▶ **Tasks to perform**:
• A. In the passage on chi-square statistics, what does the null hypothesis state?
• B. Reproduce verbatim the portion of the passage on chi-square statistics between "Predict The Number" and "among the treatments.", inclusive.

▶ **Source passage**:
[Start of Attachment]

Predict The Number of Chi-Square Statistics ≥ 10.5

After generating 1000 chi-square statistics from the randomization samples, estimate the proportion that are at least as extreme as the observed chi-square statistic from the original sample of 10.5. This proportion is a simulated p-value, the probability of observing a chi-square statistic as extreme as 10.5 under the null hypothesis which states that there is no difference among the treatments.

Key concepts

Chi-square Statistic

The chi-square statistic is a number that tells us how much the observed data differs from what we would expect to see by chance alone. It is used in hypothesis testing, especially for categorical data, and is pivotal in determining whether there's a significant association between variables. For instance, in the exercise regarding the cocaine addiction study, we calculated a chi-square statistic of 10.5.

To calculate the chi-square statistic, you take each observed frequency, subtract the expected frequency, square the result, and then divide by the expected frequency. In formula terms, this is represented as: \[ \chi^2 = \sum \frac{(O_i - E_i)^2}{E_i} \] where \(O_i\) denotes the observed frequencies, and \(E_i\) denotes the expected frequencies.

[End of Attachment]

▶ **Data block**:
[Start of Attachment]

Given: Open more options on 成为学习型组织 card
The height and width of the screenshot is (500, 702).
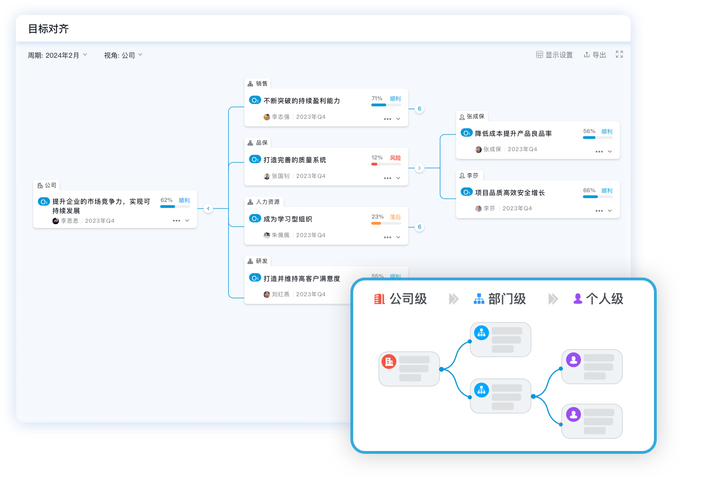Looking at the screenshot, I should point(387,237).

[End of Attachment]

▶ **Written answers**:
• A. The null hypothesis states that there is no difference among the treatments.

• B.
Predict The Number of Chi-Square Statistics ≥ 10.5

After generating 1000 chi-square statistics from the randomization samples, estimate the proportion that are at least as extreme as the observed chi-square statistic from the original sample of 10.5. This proportion is a simulated p-value, the probability of observing a chi-square statistic as extreme as 10.5 under the null hypothesis which states that there is no difference among the treatments.